Wednesday, November 14, 2012

Cardinal Dolan: US bishops won't comply with Obama rule on birth control coverage in insurance

Nota bene: The only thing that "speaks" to the government is money, so I predict a few might be going to jail in order to follow through on this... ((((,,))))

  • Article by: RACHEL ZOLL , Associated Press
  • Updated: November 13, 2012 - 3:48 PM
BALTIMORE - A top American bishop said Tuesday the Roman Catholic church will not comply with the Obama administration requirement that most employers provide health insurance covering birth control.

New York Cardinal Timothy Dolan, president of the U.S. Conference of Catholic Bishops, said church leaders are open to working toward a resolution with federal officials, but will meanwhile press ahead with challenges to the mandate in legislatures and in court.

"The only thing we're certainly not prepared to do is give in. We're not violating our consciences," Dolan told reporters at a national bishops' meeting. "I would say no door is closed except for the door to capitulation."
The bishops have been fighting the regulation since it was announced by President Barack Obama early this year. Houses of worship are exempt, but religiously affiliated hospitals, charities and colleges are not.
Obama promised to change the requirement so that insurance companies, not faith-affiliated employers, would pay for the coverage. But details have not been worked out. And not only the bishops, but Catholic hospitals and some other religious leaders generally supportive of Obama's health care overhaul have said the compromise proposed so far appears to be unworkable.
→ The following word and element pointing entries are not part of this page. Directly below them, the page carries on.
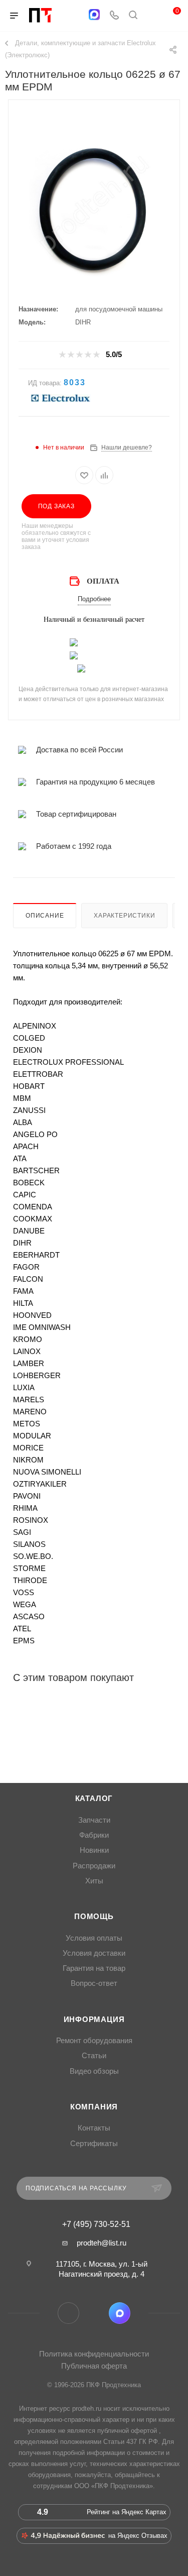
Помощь (94, 1917)
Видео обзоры (94, 2071)
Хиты (94, 1881)
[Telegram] (74, 16)
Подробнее (94, 599)
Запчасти (94, 1820)
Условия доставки (94, 1953)
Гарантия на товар (94, 1968)
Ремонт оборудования (94, 2041)
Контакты (94, 2128)
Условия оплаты (94, 1938)
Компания (94, 2107)
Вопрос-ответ (94, 1983)
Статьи (94, 2056)
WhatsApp (94, 2313)
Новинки (94, 1850)
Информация (94, 2019)
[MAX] (94, 14)
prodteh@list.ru (101, 2242)
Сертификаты (94, 2144)
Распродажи (94, 1866)
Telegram (68, 2313)
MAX (119, 2313)
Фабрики (94, 1835)
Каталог (94, 1799)
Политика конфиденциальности (94, 2353)
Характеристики (124, 915)
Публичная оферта (94, 2366)
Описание (45, 915)
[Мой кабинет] (151, 16)
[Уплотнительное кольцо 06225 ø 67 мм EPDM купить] (94, 212)
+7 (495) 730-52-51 (96, 2224)
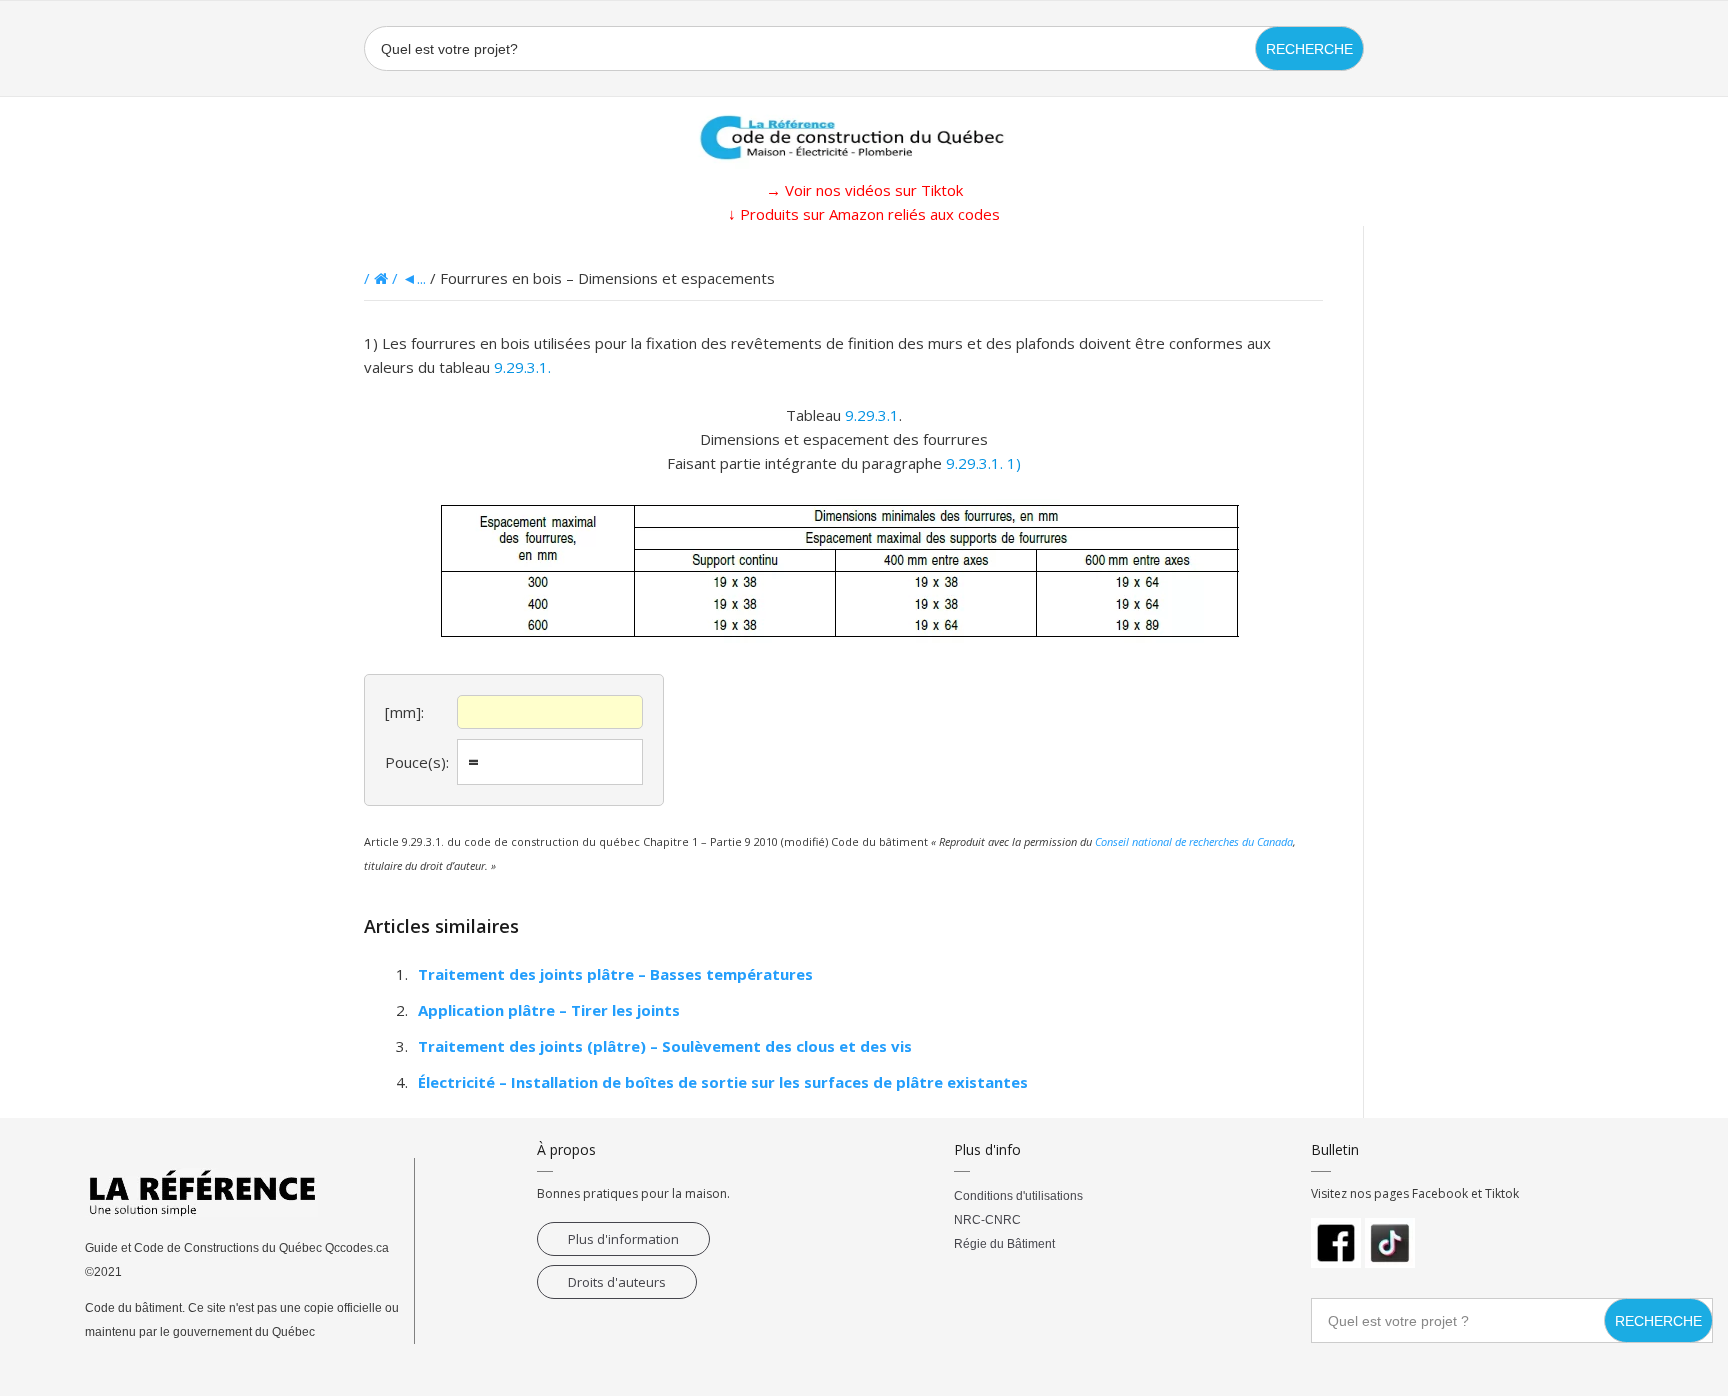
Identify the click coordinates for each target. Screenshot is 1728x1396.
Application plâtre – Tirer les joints (549, 1010)
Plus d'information (623, 1239)
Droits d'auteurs (617, 1282)
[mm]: (404, 712)
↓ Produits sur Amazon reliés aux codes (864, 214)
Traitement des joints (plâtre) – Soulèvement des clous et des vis (665, 1046)
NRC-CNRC (987, 1220)
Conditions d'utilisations (1018, 1196)
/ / (383, 278)
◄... (414, 278)
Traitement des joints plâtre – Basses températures (615, 974)
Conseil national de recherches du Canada (1194, 841)
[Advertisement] (100, 526)
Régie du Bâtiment (1004, 1244)
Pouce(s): (417, 762)
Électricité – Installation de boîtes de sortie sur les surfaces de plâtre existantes (723, 1082)
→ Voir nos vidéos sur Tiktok (864, 190)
Dozens of Catholic dioceses and charities have sued over the mandate, along with colleges, including the University of Notre Dame. The bishops have made the issue the centerpiece of a national campaign on preserving religious freedom, which they consider under assault on several fronts from an increasingly secular broader culture. The Department of Health and Human Services adopted the rule as a preventive service meant to protect women's health by allowing them to space their pregnancies.

It's unclear what, if any, influence the bishops have with the administration.

Many bishops spoke out sharply against Obama during the election. The bishops said they were protesting policies, not the candidate himself. Obama won the overall Catholic vote, 50 percent to 48 percent, according to exit polls, but Catholics split on ethnic lines. White Catholics supported Romney, 59 percent to 40 percent. Latino Catholics went for Obama, 75 percent to 21 percent.

A White House spokesman did not immediately comment.

The Rev. Thomas Reese, a senior fellow at the Woodstock Theological Center at Georgetown University, said the administration should compromise. Although liberal-leaning Catholics disagree with the bishops on gay marriage and other issues, these same Catholics would oppose anything that threatened the church's social service work with the poor, war refugees and other disadvantaged people.

"This is a situation where being a gracious victor is not only the right thing to do, it makes good political sense," Reese said.

Dolan, archbishop of New York, would not say whether bishops would disobey the mandate if the lawsuits fail or church leaders can't resolve their disagreements with Health and Human Services.

"It's still not doomsday yet," he said.

Separately, the bishops voted to shelve a statement on the economy that they'd been working on for months. The bishops voted overwhelmingly to draft the document last June, after objecting to social services cuts in the budget proposed by U.S. Rep. Paul Ryan, R-Wis., who was the Republican vice presidential nominee. This statement was intended as a brief message of concern and encouragement to Americans. But bishops meeting in Baltimore couldn't agree on the wording or emphasis and rejected the document.

Also, the bishops endorsed the effort by the Archdiocese of New York to seek sainthood for Dorothy Day, a social activist and writer who converted to Catholicism as an adult. She was a founder of the Catholic Worker Movement, which advocates for social justice and aids the poor.